Send your resume and a brief note covering:
- A production workflow you owned that required strict state transitions and idempotent background execution. What broke, how did you detect it, and how did you harden it?
- An incident where async orchestration — queues, jobs, webhooks, or streaming — caused user-facing, operational, or financial risk. How did you mitigate it and prevent recurrence?

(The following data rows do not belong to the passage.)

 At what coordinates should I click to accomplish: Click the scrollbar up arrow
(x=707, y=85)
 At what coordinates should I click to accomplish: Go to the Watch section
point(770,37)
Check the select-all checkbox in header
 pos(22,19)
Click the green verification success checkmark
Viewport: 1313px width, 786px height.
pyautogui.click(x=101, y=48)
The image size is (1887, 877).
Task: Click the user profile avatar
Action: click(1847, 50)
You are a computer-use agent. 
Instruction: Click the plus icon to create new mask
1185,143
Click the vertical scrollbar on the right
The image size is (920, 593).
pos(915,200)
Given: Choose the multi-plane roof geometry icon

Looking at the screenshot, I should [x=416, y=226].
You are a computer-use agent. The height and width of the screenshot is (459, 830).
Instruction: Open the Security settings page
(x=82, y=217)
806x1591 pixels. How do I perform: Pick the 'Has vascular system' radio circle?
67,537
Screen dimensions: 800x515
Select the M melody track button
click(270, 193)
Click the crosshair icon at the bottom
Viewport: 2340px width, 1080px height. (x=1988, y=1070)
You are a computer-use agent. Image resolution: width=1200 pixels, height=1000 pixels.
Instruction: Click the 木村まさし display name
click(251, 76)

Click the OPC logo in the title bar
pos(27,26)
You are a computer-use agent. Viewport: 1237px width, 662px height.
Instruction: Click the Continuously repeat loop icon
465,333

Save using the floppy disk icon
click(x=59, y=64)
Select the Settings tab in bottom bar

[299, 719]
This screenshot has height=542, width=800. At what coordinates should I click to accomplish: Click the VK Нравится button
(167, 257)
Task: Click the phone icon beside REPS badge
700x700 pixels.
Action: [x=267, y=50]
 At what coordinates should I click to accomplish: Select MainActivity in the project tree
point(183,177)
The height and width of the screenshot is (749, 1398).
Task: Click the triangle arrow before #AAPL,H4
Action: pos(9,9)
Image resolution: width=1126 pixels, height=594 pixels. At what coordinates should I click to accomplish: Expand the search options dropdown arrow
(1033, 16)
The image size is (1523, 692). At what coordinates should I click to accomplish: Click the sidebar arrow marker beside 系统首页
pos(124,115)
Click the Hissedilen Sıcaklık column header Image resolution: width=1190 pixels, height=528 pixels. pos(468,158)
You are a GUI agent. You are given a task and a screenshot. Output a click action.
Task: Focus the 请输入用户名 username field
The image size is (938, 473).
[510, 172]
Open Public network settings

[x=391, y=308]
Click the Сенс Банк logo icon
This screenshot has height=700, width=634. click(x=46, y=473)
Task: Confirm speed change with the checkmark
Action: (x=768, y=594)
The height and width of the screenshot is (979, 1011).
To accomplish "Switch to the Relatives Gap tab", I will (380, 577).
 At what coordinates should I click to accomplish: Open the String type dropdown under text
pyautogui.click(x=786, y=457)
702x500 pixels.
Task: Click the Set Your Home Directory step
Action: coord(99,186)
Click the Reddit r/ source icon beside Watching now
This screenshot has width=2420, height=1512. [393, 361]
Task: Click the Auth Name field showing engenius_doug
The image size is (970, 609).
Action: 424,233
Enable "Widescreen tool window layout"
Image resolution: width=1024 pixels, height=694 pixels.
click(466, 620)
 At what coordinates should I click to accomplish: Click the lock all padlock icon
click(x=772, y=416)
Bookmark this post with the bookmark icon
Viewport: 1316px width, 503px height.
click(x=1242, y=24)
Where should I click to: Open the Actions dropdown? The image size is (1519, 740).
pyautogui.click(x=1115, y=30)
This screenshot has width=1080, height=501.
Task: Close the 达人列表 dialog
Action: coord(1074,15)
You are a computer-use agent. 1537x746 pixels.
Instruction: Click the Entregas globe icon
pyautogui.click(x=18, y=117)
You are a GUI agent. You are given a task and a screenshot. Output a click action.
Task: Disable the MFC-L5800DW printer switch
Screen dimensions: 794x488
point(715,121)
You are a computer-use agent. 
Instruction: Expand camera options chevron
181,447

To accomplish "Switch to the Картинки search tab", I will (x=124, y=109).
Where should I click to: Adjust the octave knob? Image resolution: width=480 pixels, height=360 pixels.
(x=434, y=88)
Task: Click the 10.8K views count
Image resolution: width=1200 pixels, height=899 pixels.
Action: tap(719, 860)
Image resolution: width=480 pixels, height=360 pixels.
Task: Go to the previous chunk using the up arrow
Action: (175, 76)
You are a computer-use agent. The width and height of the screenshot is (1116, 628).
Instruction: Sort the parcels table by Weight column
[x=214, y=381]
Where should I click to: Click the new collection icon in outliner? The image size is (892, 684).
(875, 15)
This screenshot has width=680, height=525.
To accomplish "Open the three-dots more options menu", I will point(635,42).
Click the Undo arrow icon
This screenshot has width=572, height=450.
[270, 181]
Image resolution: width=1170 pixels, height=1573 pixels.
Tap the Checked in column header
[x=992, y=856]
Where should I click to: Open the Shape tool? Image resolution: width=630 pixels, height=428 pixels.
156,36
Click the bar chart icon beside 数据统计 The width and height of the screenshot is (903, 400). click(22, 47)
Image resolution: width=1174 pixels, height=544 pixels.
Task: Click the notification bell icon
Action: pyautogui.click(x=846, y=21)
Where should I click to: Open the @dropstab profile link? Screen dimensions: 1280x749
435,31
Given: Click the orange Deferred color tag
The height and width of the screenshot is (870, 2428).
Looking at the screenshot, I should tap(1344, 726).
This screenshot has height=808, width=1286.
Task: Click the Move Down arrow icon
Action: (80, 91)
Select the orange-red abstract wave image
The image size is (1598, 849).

- Design a recovery path for this scenario: a prediction batch is running, the SSE stream disconnects, the model provider times out, partial stage artifacts have been persisted, and a downstream trade alert depends on the final probability. What should the system persist, retry, replay, suppress, and alert on?
- How would you evolve a human-in-the-loop paper trading stack into a reliability-first live trading platform without losing developer velocity or operator control?